石破氏の地元などでは、祝福ムードも広がっているが、Xのトレンドでは、ネガティブな言葉が次々に上位に入っている。「石破ショック」とも呼ばれる現象は、なぜ起きているのだろうか。
法人税増税などをほのめかし、緊縮財政の懸念広がる
2024年9月27日に投開票された総裁選では、石破氏と高市早苗経済安全保障相(63)が決選投票に残り、この時点では、円安が進行し、日経平均株価は値上がりして4万円近い終値をつけた。
高市氏が党員・議員票でともに最多となり、一時は「日本初の女性総理」への期待が高まってトレンド入りした。報道によると、円安・株高については、高市氏が日銀の追加利上げに否定的であることなどが原因とみられた。
ところが、決選投票が行われ、開票結果が出ると、石破氏が僅差で総裁に選ばれ、ネット上などでは、驚く声が広がった。
それと同時に、今度は一転して1ドル当たり3円ほども円高が進み、143円台になった。また、日経平均の先物取引も急落して、2000円ほども下がって3万7000円台になった。
新首相誕生のご祝儀相場とは異なる状況に、識者らからは「石破ショック」とも呼ばれる事態になっている。経済の先行きなどに懸念が広がって、X上では、「石破かよ」「日本終わった」「株価暴落」といった新総裁に否定的な言葉が、トレンドにずらりと並んだ。

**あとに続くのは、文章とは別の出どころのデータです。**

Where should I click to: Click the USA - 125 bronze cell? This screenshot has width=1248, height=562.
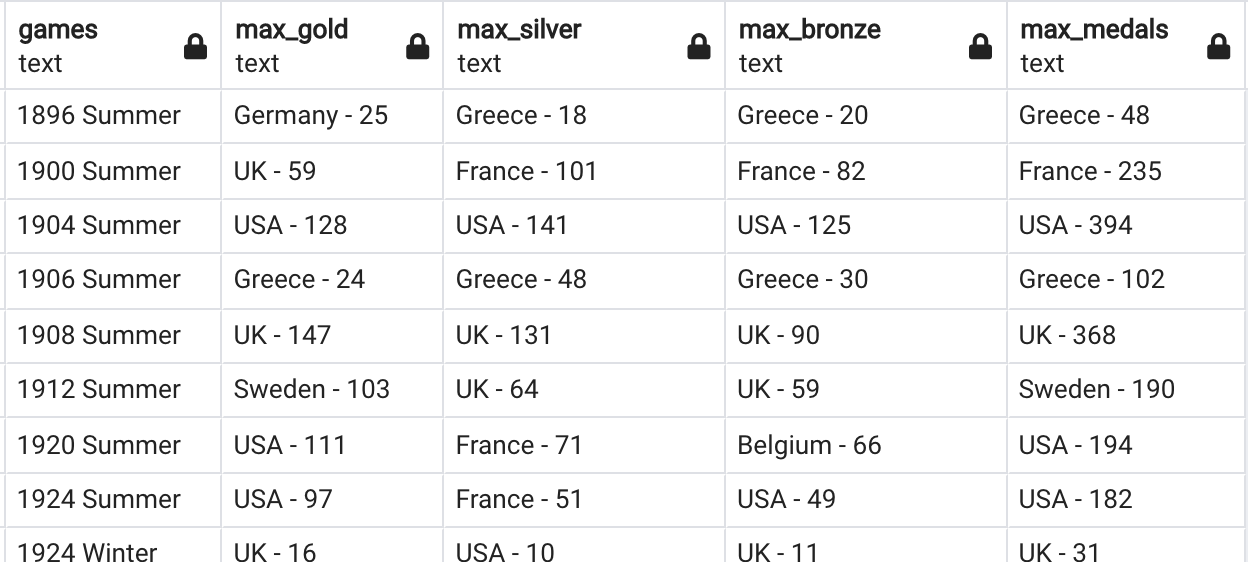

こうした石破ショックが広がった背景には、石破氏が総裁選に当たって、金融所得への課税強化や法人税の増税をほのめかしたことから、景気を冷え込ませる緊縮財政になるのではないかとの憶測が流れたことがある。また、石破氏が日銀の独立性を尊重するなどとし、財政規律を重んじていることから、追加利上げに進むのではないかとの見方も出ていた。